◆ **INFORMATION SHOWN**:
'''

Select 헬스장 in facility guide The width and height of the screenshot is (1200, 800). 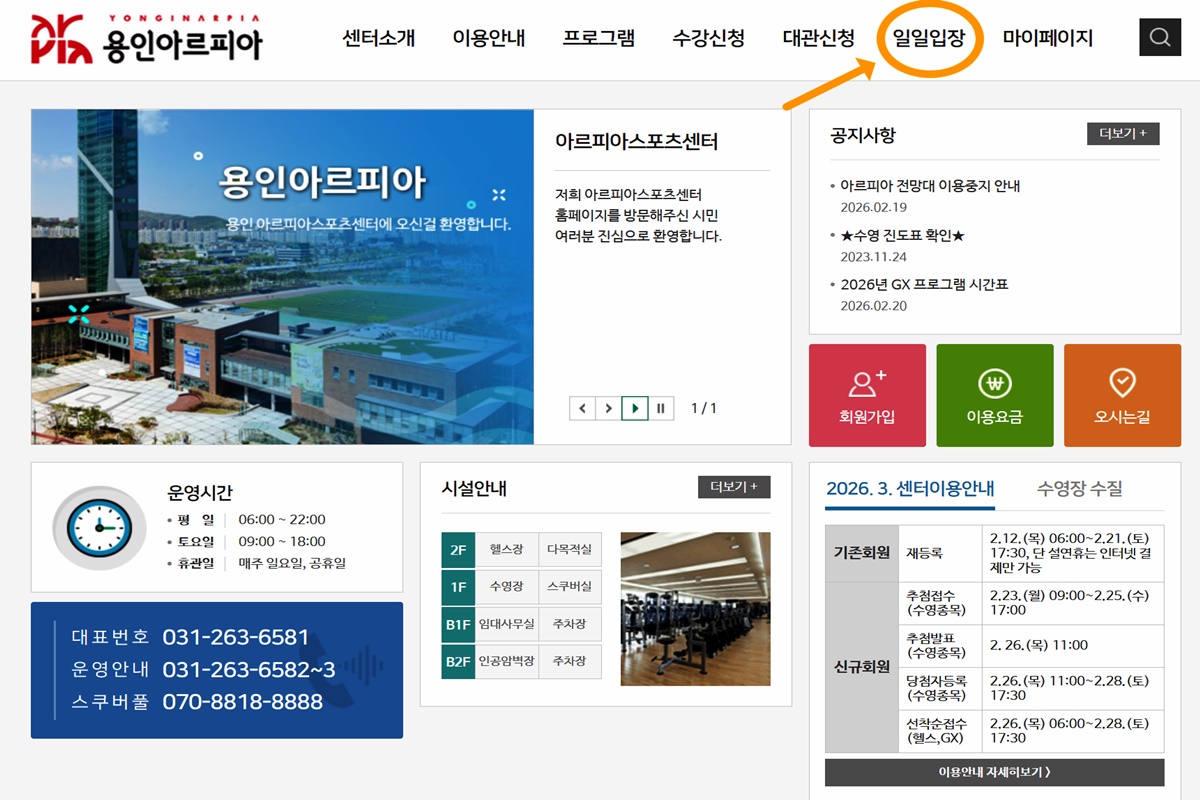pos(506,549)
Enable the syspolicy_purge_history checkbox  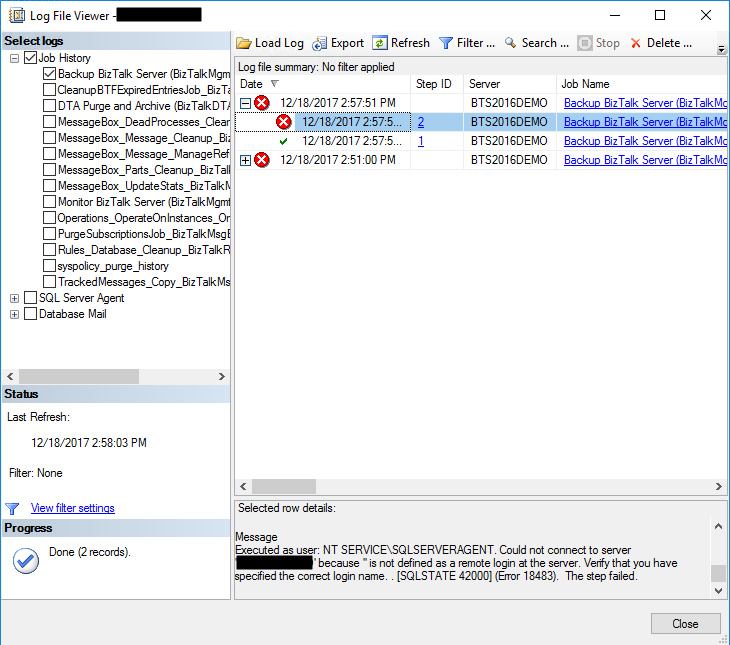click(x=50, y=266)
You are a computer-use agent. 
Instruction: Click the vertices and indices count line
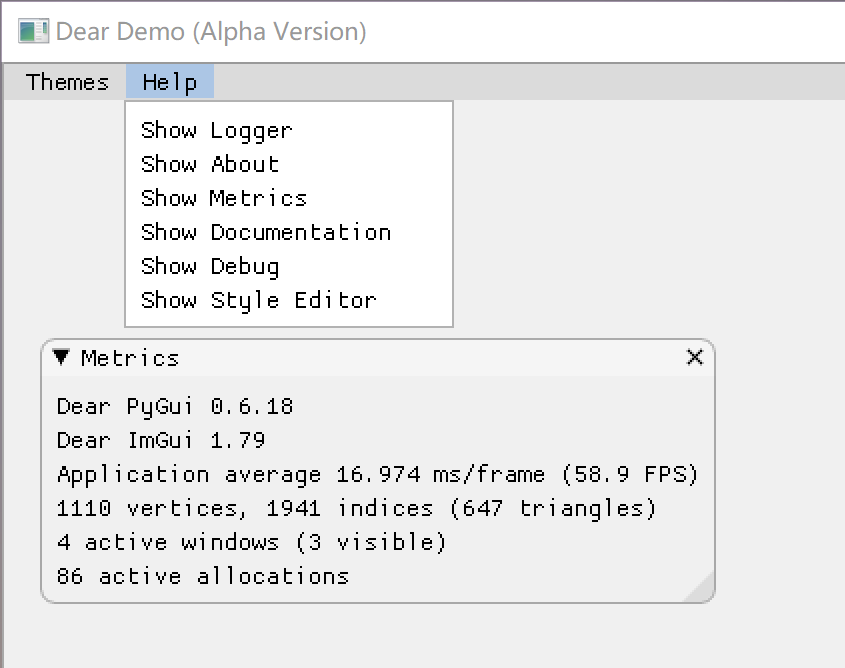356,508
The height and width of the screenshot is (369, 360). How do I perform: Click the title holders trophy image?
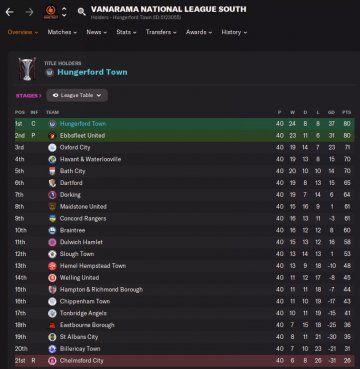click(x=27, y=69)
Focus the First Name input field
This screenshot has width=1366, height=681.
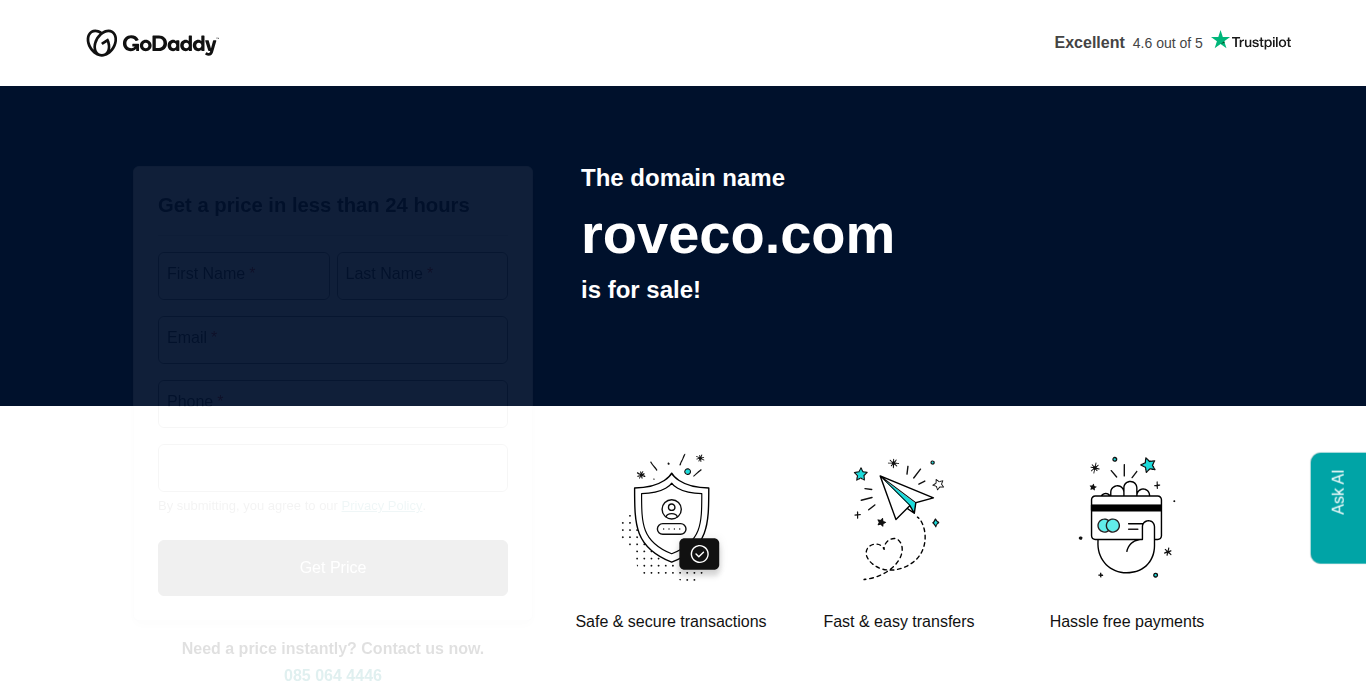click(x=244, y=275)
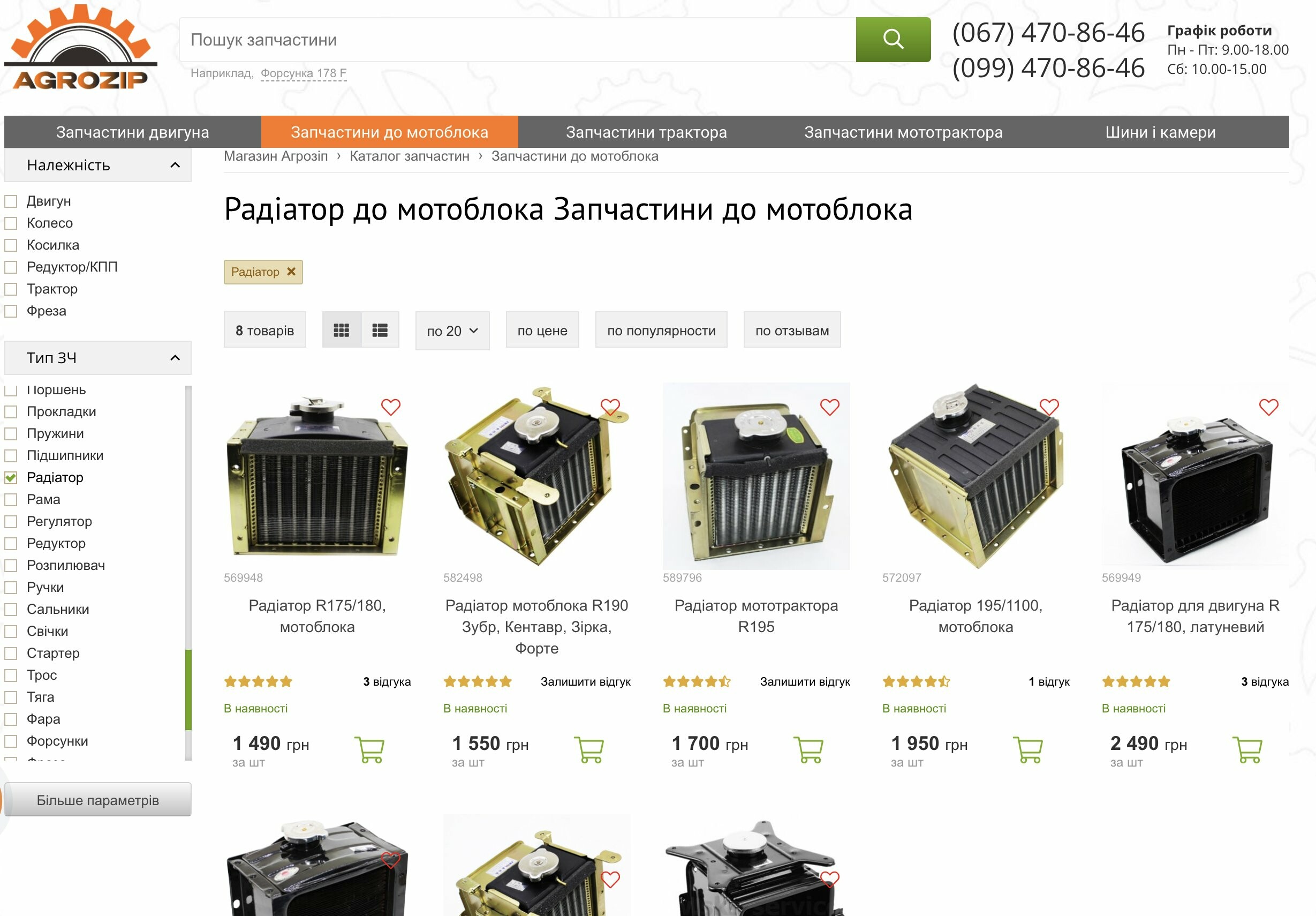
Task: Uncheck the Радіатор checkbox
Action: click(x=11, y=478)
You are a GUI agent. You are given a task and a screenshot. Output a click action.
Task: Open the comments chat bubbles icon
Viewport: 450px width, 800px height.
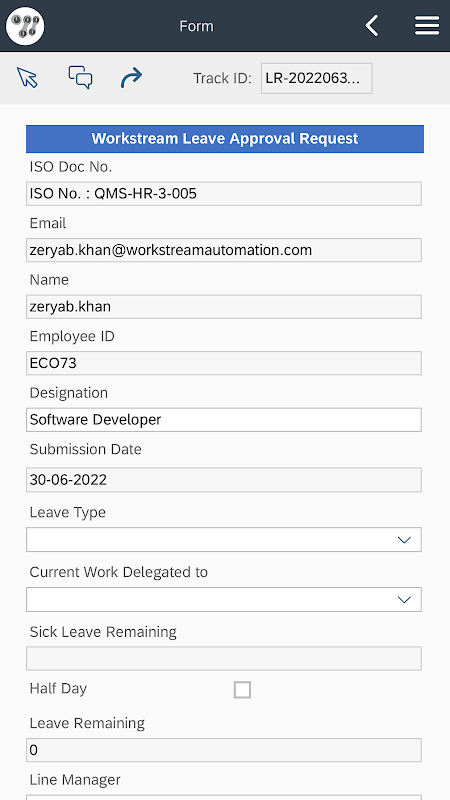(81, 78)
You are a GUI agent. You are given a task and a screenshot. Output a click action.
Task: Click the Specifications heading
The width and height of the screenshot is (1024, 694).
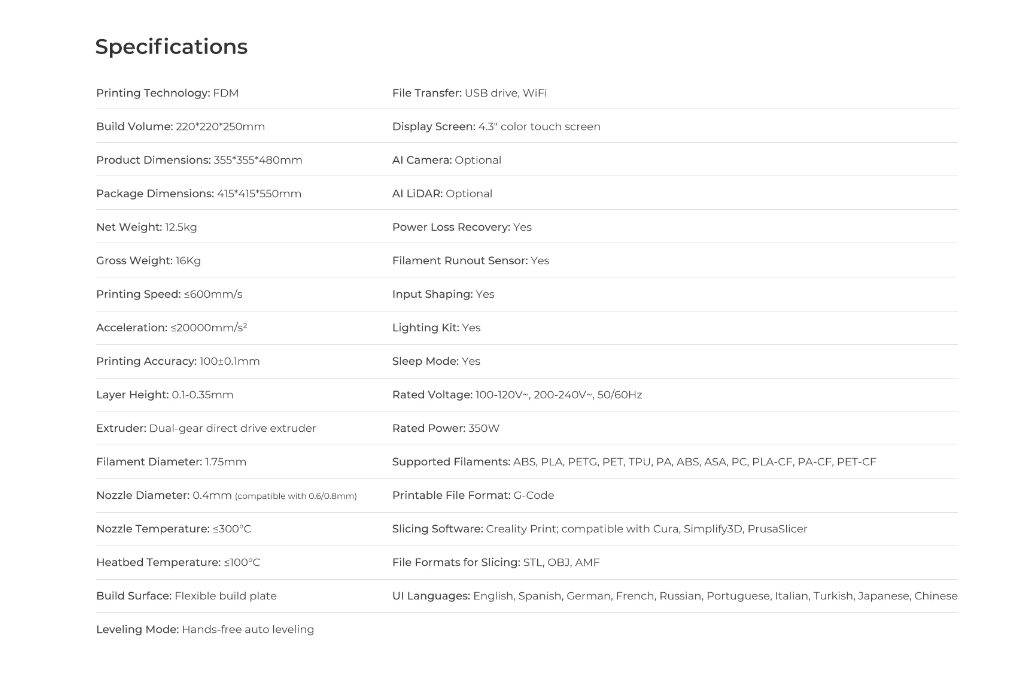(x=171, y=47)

'''

◆ **EXERCISE AIM**:
Set the pictures aside and retype exactly the lines above from the line with "You are a computer-use agent." to the line with "Focus the First Name input field", both included, adding no others.

◆ **SOLUTION TO THE EXERCISE**:
You are a computer-use agent. 
Instruction: Click the vertices and indices count line
356,508
The height and width of the screenshot is (369, 360). How do I perform: Click the title holders trophy image?
click(x=27, y=69)
Focus the First Name input field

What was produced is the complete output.